A robot is located at the top-left corner of a m x n grid (marked 'Start' in the diagram below).

The robot can only move either down or right at any point in time. The robot is trying to reach the bottom-right corner of the grid (marked 'Finish' in the diagram below).

How many possible unique paths are there?

Above is a 7 x 3 grid.
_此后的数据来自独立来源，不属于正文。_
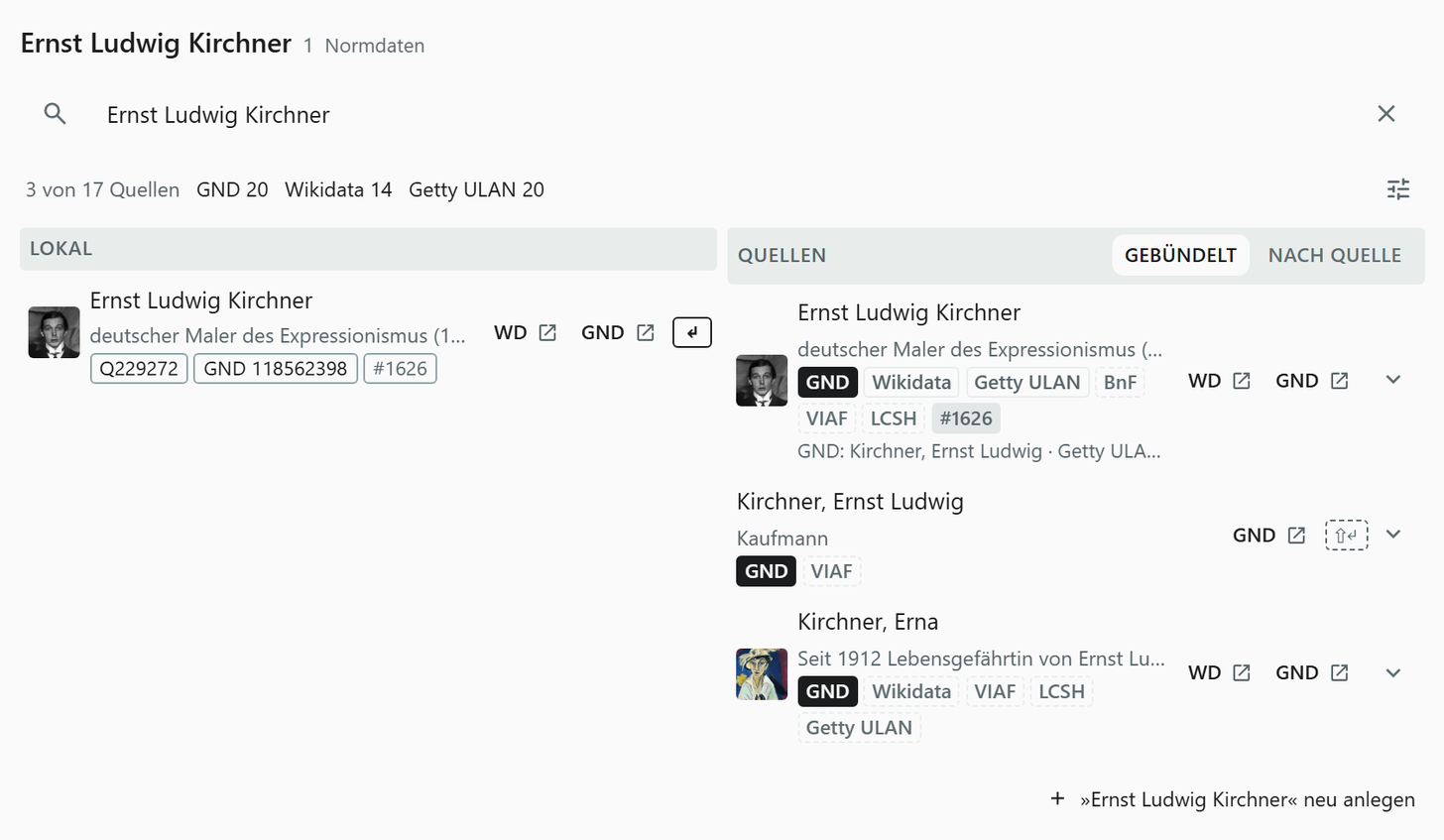The width and height of the screenshot is (1444, 840).
Task: Open local entry's WD external link
Action: [x=526, y=332]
How many possible unique paths are there?

Note: m and n will be at most 100.

Example 1:

Input: m = 3, n = 2
Output: 3
Explanation:
From the top-left corner, there are a total of 3 ways to reach the bottom-right corner:
1. Right -> Right -> Down
2. Right -> Down -> Right
3. Down -> Right -> Right

Example 2:

Input: m = 7, n = 3
Output: 28

题意

机器人走m * n的格子,只能向右或者向下,从左上角走到右下角,共有多少种走法。

思路

动态规划,最右下角只能从它的上面或者左边到达,所以状态方程为:
dp[i][j] = dp[i-1][j] + dp[i][j-1]

边界:m为1, 或者 n 为1时,只有一种情况。

代码

class Solution:
    def uniquePaths(self, m: int, n: int) -> int:
        if m == 1 or n == 1:
            return 1

        dp = [[1] * n for _ in range(m)]
        for i in range(1, m):
            for j in range(1, n):
                dp[i][j] = dp[i - 1][j] + dp[i][j - 1]
        return dp[m - 1][n - 1]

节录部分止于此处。